═════ Material provided

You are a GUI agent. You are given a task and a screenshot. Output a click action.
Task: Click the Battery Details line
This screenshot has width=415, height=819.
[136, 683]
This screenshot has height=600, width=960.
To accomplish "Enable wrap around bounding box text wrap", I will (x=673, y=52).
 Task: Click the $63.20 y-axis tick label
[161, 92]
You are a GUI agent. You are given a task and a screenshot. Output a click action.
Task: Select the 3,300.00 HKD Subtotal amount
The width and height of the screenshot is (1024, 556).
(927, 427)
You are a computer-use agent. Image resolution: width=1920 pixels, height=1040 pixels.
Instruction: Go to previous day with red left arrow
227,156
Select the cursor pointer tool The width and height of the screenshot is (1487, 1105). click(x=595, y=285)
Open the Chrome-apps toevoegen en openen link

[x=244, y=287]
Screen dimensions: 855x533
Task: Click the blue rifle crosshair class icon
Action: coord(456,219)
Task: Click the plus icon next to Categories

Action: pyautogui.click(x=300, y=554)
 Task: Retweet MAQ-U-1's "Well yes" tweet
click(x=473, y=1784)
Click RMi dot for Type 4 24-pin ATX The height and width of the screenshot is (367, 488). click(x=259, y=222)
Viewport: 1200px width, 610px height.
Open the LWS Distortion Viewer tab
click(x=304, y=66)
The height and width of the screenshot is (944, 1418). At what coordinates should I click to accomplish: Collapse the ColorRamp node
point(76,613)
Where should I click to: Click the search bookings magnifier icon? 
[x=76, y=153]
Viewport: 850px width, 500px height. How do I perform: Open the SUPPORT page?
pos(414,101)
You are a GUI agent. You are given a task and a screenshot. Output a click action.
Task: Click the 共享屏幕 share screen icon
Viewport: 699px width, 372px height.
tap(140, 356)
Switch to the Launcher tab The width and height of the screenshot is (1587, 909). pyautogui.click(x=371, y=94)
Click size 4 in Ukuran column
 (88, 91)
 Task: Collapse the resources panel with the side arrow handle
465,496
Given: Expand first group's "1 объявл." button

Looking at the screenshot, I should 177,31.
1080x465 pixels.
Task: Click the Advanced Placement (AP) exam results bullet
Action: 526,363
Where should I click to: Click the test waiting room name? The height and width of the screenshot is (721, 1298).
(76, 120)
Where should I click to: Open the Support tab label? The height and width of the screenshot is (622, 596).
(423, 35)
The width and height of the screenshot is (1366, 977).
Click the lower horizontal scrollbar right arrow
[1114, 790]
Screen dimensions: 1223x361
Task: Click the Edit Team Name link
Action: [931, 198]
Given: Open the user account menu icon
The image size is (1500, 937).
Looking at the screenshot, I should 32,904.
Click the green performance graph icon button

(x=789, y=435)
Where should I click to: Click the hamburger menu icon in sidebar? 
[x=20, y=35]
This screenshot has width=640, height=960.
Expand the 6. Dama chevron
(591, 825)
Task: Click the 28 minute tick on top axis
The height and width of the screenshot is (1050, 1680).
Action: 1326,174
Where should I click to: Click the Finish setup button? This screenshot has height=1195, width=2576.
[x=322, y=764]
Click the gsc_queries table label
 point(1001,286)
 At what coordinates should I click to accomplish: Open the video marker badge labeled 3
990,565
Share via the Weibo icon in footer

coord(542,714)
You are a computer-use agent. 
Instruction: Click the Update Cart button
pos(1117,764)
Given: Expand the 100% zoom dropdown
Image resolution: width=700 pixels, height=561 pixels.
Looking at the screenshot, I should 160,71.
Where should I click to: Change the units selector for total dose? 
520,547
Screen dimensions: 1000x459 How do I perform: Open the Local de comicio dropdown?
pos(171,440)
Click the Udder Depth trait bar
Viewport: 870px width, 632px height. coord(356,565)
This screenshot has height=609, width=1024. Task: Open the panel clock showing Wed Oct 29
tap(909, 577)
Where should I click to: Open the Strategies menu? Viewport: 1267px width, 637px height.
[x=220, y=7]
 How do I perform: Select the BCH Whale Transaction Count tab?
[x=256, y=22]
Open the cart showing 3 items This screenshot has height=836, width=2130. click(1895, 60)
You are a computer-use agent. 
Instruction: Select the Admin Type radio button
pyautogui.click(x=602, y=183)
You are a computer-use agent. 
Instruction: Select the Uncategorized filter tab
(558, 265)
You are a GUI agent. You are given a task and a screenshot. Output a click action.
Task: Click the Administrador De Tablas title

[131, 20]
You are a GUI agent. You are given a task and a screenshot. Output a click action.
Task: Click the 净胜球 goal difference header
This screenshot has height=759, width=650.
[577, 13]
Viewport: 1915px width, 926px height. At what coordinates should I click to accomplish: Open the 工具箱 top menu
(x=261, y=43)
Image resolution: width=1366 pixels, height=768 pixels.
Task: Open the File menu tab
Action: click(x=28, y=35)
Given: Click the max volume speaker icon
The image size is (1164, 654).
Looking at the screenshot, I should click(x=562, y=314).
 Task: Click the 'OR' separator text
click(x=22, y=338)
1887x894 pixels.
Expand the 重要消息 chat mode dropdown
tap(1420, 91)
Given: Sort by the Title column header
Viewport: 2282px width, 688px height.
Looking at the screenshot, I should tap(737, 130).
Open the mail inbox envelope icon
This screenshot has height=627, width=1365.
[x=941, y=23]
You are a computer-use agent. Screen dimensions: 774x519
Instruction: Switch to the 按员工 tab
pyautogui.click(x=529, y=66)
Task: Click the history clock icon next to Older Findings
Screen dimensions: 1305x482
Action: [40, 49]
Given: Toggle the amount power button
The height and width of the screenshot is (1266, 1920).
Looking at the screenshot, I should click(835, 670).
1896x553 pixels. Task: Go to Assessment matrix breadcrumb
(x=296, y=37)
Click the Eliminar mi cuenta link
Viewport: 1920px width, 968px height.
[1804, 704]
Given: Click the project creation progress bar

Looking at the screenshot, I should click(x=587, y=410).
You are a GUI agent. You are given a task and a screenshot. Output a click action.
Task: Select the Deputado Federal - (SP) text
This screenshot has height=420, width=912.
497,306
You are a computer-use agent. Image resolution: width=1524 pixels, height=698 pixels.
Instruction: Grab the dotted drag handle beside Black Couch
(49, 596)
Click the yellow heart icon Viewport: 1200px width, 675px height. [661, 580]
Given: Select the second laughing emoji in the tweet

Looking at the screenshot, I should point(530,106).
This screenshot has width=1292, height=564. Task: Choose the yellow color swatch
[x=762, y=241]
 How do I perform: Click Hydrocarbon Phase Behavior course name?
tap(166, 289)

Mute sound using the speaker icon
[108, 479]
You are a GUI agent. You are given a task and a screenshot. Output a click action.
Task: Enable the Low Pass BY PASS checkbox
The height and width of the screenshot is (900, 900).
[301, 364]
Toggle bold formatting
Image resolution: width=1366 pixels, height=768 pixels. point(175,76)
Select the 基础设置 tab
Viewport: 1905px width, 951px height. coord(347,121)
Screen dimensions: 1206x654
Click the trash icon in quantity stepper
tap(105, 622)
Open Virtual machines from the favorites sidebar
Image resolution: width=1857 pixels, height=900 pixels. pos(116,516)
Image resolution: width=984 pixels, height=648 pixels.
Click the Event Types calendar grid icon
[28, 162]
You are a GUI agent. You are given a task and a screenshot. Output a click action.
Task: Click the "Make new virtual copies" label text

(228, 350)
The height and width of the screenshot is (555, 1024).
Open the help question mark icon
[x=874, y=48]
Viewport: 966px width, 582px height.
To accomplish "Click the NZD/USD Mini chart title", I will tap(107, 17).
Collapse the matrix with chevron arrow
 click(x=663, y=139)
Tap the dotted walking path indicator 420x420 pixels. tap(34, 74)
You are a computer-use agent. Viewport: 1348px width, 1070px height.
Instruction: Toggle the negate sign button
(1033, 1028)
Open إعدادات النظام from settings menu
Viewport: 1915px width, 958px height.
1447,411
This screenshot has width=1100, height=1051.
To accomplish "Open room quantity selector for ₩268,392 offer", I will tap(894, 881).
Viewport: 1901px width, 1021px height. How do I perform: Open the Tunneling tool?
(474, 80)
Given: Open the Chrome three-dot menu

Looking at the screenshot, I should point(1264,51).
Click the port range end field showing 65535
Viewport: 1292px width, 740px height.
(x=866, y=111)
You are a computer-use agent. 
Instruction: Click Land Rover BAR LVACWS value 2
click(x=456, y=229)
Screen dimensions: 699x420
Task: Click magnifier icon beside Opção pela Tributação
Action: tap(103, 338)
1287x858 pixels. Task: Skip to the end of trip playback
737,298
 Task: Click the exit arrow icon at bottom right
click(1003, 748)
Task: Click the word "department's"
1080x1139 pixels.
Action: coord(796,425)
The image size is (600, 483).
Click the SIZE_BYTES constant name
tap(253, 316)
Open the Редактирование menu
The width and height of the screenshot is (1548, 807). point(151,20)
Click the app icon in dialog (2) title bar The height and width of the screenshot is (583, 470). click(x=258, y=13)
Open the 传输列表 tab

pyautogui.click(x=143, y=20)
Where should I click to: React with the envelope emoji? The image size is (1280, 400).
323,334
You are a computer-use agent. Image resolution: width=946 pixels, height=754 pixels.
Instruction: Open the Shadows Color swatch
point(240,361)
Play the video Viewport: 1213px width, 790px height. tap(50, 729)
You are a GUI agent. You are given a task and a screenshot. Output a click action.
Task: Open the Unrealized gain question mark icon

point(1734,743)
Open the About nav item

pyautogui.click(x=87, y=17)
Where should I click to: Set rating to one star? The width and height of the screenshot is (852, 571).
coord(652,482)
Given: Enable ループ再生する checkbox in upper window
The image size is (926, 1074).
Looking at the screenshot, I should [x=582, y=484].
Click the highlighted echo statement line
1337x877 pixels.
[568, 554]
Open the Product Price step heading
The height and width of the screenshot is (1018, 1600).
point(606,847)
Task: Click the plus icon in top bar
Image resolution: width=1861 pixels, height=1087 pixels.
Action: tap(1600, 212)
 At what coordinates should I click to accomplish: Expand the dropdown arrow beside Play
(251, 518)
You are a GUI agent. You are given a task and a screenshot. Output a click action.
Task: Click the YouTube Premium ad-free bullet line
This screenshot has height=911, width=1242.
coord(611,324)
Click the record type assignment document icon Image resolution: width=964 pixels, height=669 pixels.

══════════

Task details
Everything from the line with "The width and height of the screenshot is (1024, 556)." through the line with "Click RMi dot" in the listing above must be retyped exactly, with nothing added.

Reply to the exercise
The width and height of the screenshot is (1024, 556).
(927, 427)
You are a computer-use agent. Image resolution: width=1920 pixels, height=1040 pixels.
Instruction: Go to previous day with red left arrow
227,156
Select the cursor pointer tool The width and height of the screenshot is (1487, 1105). click(x=595, y=285)
Open the Chrome-apps toevoegen en openen link

[x=244, y=287]
Screen dimensions: 855x533
Task: Click the blue rifle crosshair class icon
Action: coord(456,219)
Task: Click the plus icon next to Categories

Action: pyautogui.click(x=300, y=554)
 Task: Retweet MAQ-U-1's "Well yes" tweet
click(x=473, y=1784)
Click RMi dot for Type 4 24-pin ATX The height and width of the screenshot is (367, 488). click(x=259, y=222)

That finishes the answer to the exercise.